Wien. Ein blanker Hintern kann schon lustig sein. Wenn er hilflos in aller Öffentlichkeit vor sich hin wabbelt. Ein harmloses Stück Fleisch. Wenn besagter Hintern hingegen einem Muslim gehört, ist er nicht mehr so lustig. Und wenn er einer muslimischen Frau gehört, hört sich der Spaß ganz auf. Dann ist er ein Affront. Gar bedrohlich. Das weiß Shabana Rehman. 2005 entblößte die Kabarettistin ihr Gesäß bei der Eröffnung des Filmfestivals im norwegischen Holsgund. Es sollte ein politisches Statement sein. Worüber erregen sich fanatische Gemüter? Die Zwangsehe? Die Diskriminierung der Frau? Nein. Es ist jenes Stück Fleisch, befand Rehman. Die pakistanischstämmige Norwegerin sollte recht behalten. Wenige Tage nach ihrem Auftritt kam es zu einem Anschlag auf das Restaurant ihrer Schwester in Oslo. Die Botschaft war klar: Wir bestimmen, was lustig ist und was nicht. Und ein in die Höhe gereckter Hintern einer muslimischen Künstlerin ist es definitiv nicht.

Muslime und Humor.
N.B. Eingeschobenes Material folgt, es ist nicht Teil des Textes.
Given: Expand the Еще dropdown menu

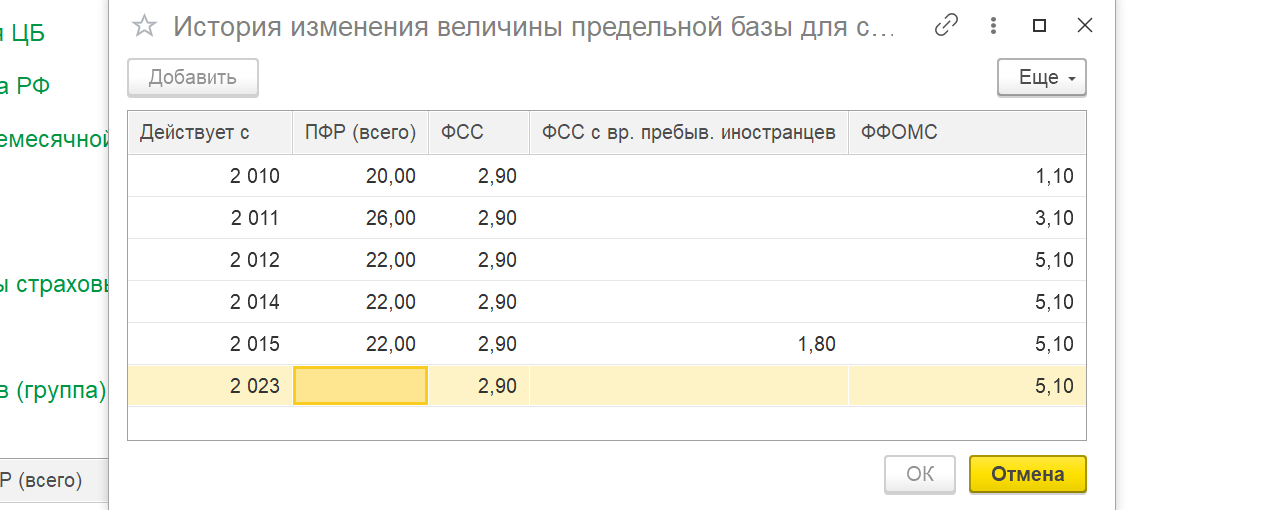Looking at the screenshot, I should tap(1041, 78).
Eine unvereinbare Sache soll es sein. Seit dem Anschlag auf die französische Satirezeitschrift "Charlie Hebdo" steht diese These immer wieder im Raum: Muslime kennen keine Ironie, wenn es um ihre Religion, ihre Werte, ihren Propheten geht. Über den Islam macht man keine Witze. Das kann böse enden. Wenn nicht sogar tödlich. Dabei beweisen muslimische Comedians seit Jahren das Gegenteil. Sie hauen dorthin, wo es richtig wehtut - mal platt, mal schlüpfrig, mal derb, weil Satire alles darf. Es dürfen muss. So erzählen sie in schwarzen Kopftüchern von ihren Geschlechtsteilen, in denen sich Horden von Taliban verstecken, von ihren Ehemännern, denen es nicht gefällt, dass sie sprechen, und von ihren Vätern, die ihre Mütter nur von hinten kennen, weil sie immer fünf Schritte hinter ihnen her trotten - da den Frauen dieser Ausblick besser gefällt.
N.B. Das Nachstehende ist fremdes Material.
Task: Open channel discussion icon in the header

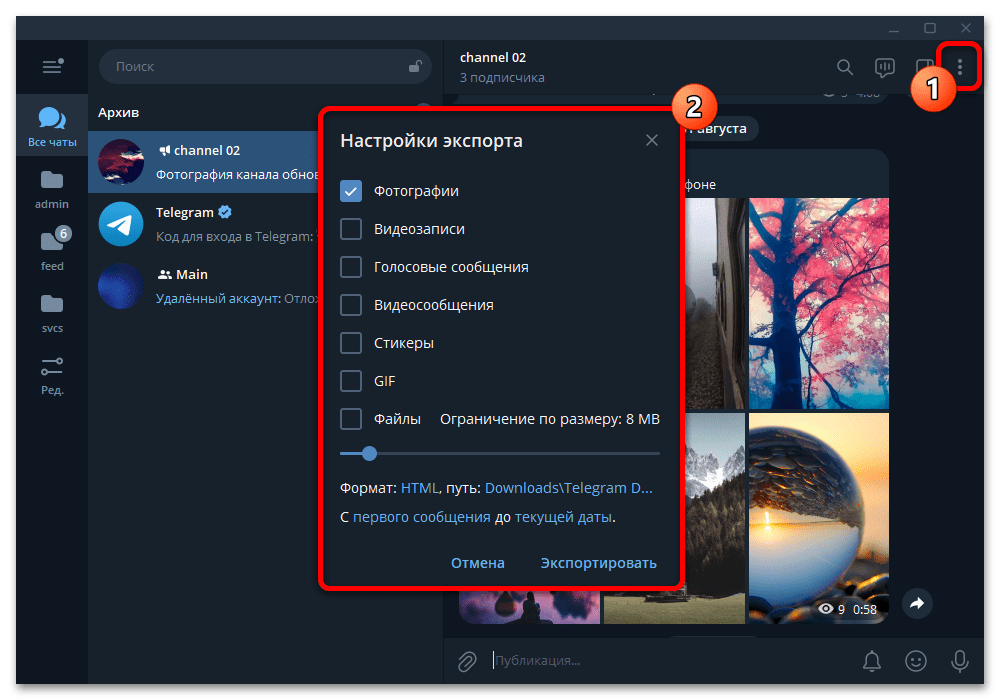Action: (x=884, y=67)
Mullah hop Shabana Rehman steht seit 15 Jahren auf der Bühne. Anfangs absolvierte die heute 38-Jährige ihre Auftritte im Tschador. Verschleiert im schwarzen Stoff gab sie ihre Gags zum Besten. Nach und nach entblößte sie ihren Körper, bis sie im roten hautengen Abendkleid und High Heels vor ihrem Publikum stand und Heuchler jeder Couleur, jeden Glaubens und Geschlechts ins Visier nahm.

2004 sorgte sie das erste Mal international für Schlagzeilen. Damals trat sie in einem Nachtklub in Oslo auf. Mit auf dem Podium Mullah Krekar, ein Prediger, der in seiner irakischen Heimat, eine islamistische Gruppierung anführte. In den 90er Jahren fand er in Norwegen Asyl. In der Öffentlichkeit galt er als besonnener Mann, ein gläubiger Muslim, der von der Scharia schwärmt. Rehman kannte hingegen auch die anderen Geschichten, jene vom Führer einer Terroreinheit im Irak, in dessen Auftrag Menschen getötet und gefoltert wurden und vor dem man sich fürchtete. Bis heute. So beschloss Rehman, den Leuten die Angst zu nehmen, wie sie oft in Interview erklärte. Sie schlang ihre Arme um den Mann und hob ihn in die Höhe. Das Video ging um die Welt. Mullah Krekar zeigte Rehman wegen sexueller Belästigung an.